European heritage fleurissent donc les expressions europäische Kulturerbe (allemand), patrimonio europeo (italien), dzietzictwa Europeiskiego (polonais), etc. S'interroger sur la mobilisation de la notion de patrimoine européen implique donc de se confronter à la diversité de ses expressions et, surtout, à la diversité des sens et des conceptions que cette expression peut recouvrir, mais aussi de voir comment les processus d'appropriation, de médiation et de transmission influencent, ou non, la publicisation de l'expression.

On remarque alors rapidement que, dans les systèmes de communication complexes que sont les Itinéraires Culturels du Conseil de l'Europe, si les langues s'entrecroisent, elles sont aussi le signe de cette co-construction. Si la traduction n'a pas toujours lieu, faute de moyens, il n'en demeure pas moins que les représentations que les mots véhiculent, circulent elles aussi dans le cadre de projets de coopération culturelle ayant pour but la recherche de sens commun. Or, ainsi que J. Nowicki l'indiquait : « l'européanité comme recherche de sens commun au lieu d'être une création, l'invention d'une identité construite, implique la nécessité de voir autrement l'unité de la culture et d'accepter qu'il y ait aujourd'hui plus d'espace d'innovation par rapport à la simple transmission de la tradition et plus d'interactions avec d'autres cultures. » (Nowicki, 2005 : 136).

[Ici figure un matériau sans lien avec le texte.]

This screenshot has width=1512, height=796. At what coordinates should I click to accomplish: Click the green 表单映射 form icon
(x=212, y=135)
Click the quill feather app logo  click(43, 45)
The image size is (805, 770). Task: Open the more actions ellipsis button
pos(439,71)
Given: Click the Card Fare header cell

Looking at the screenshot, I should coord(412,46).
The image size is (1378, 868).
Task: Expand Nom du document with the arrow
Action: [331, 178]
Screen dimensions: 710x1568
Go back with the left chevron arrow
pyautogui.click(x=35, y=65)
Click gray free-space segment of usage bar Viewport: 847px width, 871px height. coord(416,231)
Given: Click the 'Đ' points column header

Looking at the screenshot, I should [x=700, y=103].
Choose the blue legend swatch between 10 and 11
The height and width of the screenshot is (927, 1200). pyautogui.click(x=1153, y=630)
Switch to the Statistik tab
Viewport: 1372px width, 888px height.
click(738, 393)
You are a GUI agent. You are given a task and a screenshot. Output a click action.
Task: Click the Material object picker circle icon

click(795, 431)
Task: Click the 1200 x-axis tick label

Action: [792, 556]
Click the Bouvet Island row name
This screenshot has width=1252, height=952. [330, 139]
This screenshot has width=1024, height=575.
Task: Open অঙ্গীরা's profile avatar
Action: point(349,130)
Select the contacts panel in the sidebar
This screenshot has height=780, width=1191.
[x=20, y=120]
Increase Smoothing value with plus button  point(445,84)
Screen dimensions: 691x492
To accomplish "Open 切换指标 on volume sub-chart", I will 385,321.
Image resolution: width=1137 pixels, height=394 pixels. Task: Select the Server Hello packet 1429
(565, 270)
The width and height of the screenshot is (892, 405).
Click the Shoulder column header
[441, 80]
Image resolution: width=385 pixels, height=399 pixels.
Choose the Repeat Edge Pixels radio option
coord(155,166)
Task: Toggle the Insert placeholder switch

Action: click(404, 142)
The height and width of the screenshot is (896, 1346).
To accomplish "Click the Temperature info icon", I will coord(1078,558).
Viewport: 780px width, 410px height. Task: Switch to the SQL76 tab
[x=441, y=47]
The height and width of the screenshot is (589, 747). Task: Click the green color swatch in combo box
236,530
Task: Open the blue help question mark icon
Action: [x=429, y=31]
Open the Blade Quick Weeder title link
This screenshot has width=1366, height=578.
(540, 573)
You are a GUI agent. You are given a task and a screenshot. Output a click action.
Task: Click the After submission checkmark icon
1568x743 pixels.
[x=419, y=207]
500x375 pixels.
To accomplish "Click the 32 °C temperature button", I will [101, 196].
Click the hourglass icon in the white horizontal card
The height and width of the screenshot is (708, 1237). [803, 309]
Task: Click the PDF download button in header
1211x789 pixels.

C'est dans cet espace d'innovation que semblent se placer les Itinéraires Culturels car la mobilisation de la notion de patrimoine et, en particulier, du patrimoine européen, appuie leur démarche, la nourrit dans le sens où elle en constitue l'un des aspects fondamentaux – c'est dans les patrimoines naturels, culturels, architecturaux et paysagers, matériels et immatériels, qu'ils puisent les éléments communs de ce qu'ils défendront comme patrimoine européen. Mais ce sont moins les éléments de patrimoine eux-mêmes qui sont considérés comme européens que la relation qui est construite, le sens qui est co-construit entre ces éléments qui fonde leur européanité. C'est donc un processus qui est à l’œuvre et non pas la prise en compte d'une valeur symbolique qui se voudrait intrinsèque. En cela, si les porteurs de projet des Itinéraires Culturels et leurs réseaux sont des médiateurs, des traducteurs du patrimoine européen, c'est avant tout parce qu'ils utilisent les espaces d'innovation culturelle qui leur permettent de dépasser la simple traduction ou la simple transmission.